When a tool returns critically sensitive data, we may need to stop everything.
block_sensitive_output@tool_output_guardrail
def block_sensitive_output(data: ToolOutputGuardrailData) -> ToolGuardrailFunctionOutput:
"""Block tool outputs that contain sensitive data."""
output_str = str(data.output).lower()
if "ssn" in output_str or "123-45-6789" in output_str:
# Use raise_exception to halt execution completely
return ToolGuardrailFunctionOutput.raise_exception(
output_info={"blocked_pattern": "SSN", "tool": data.context.tool_name},
)
...This guardrail is attached to get_user_data, which simulates returning a record containing an SSN. The guardrail inspects the output, and upon finding "ssn", it takes the most drastic action available: ToolGuardrailFunctionOutput.raise_exception(). This throws a ToolOutputGuardrailTripwireTriggered exception, immediately halting the entire process.
The agent is prompted: "Get the data for user ID user123"
The output shows a complete shutdown, as designed:
3. Attempting to get user data (contains SSN). Execution blocked:
🚨 Output guardrail triggered: Execution halted for sensitive data
Details: {'blocked_pattern': 'SSN', 'tool': 'get_user_data'}This is the ultimate safety net for preventing catastrophic data leaks.
Sometimes, we just want to block a specific piece of information without crashing the whole system.
reject_phone_numbers@tool_output_guardrail
def reject_phone_numbers(data: ToolOutputGuardrailData) -> ToolGuardrailFunctionOutput:
"""Reject function output containing phone numbers."""

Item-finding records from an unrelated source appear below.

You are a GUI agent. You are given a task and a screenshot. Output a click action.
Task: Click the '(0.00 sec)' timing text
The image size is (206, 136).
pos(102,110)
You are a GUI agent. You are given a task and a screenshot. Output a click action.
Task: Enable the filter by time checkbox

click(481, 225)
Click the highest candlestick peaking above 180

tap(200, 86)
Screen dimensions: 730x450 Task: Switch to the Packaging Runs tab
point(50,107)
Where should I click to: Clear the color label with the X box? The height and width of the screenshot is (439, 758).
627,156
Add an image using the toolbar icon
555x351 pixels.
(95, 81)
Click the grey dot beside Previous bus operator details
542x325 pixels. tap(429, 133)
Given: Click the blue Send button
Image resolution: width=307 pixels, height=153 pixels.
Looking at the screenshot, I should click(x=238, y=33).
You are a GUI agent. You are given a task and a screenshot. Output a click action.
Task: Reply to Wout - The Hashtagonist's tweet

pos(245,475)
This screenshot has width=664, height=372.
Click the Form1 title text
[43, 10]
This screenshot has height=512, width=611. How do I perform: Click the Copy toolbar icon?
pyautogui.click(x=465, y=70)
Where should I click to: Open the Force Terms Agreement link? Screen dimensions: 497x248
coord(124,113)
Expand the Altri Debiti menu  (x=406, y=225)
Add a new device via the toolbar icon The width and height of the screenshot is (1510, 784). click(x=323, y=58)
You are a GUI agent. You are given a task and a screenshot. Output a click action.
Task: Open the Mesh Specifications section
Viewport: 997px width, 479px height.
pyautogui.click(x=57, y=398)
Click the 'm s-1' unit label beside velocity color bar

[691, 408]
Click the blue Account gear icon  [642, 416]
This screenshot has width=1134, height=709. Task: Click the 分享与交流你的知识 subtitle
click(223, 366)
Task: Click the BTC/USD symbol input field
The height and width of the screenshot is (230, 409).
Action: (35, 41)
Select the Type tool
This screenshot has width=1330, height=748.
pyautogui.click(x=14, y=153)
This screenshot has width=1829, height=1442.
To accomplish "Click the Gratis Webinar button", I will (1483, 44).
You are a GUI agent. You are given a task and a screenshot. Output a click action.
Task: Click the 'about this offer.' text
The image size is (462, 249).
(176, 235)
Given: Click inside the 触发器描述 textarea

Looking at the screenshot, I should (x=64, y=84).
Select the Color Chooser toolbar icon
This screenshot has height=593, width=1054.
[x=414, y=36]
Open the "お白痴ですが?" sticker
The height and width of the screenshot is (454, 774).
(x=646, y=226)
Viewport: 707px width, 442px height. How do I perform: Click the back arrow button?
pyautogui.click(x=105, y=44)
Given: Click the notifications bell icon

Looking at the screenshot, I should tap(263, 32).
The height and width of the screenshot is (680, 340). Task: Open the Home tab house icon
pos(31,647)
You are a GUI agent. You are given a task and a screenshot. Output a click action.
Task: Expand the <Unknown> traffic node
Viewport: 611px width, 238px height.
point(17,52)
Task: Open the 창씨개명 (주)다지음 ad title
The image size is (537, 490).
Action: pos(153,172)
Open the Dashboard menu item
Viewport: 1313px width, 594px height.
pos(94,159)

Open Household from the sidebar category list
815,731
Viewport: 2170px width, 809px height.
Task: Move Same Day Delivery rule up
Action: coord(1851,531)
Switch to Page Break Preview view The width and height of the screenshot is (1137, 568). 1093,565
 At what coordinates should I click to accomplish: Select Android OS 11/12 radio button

output_str = str(data.output)
if "555-1234" in output_str:
return ToolGuardrailFunctionOutput.reject_content(
message="User data not retrieved as it contains a phone number which is restricted.",
output_info={"redacted": "phone_number"},
)
...This guardrail is attached to get_contact_info. It checks the output for a phone number. If found, it uses ToolGuardrailFunctionOutput.reject_content(), the same method used by our input guardrail. This blocks the sensitive output from reaching the agent but allows the agent to continue running.
The agent is prompted: "Get contact info for user456"
The output demonstrates this graceful handling:
4. Rejecting function tool output containing phone numbers:
❌ Guardrail rejected function tool output: I'm unable to provide the contact information for user456 due to restrictions on sharing phone numbers. ...The sensitive data was successfully blocked, and the agent was able to provide a coherent, policy-compliant response to the user.
The Tool Guardrails system is an indispensable feature for building secure and reliable AI agents. By providing distinct hooks into both the input and output of tool calls, and by offering flexible responses—from gentle rejections to critical, execution-halting exceptions—it gives developers the power to enforce complex security policies with remarkable ease. This allows us to unlock the full potential of tool-using agents while maintaining a strong, unbreachable security posture.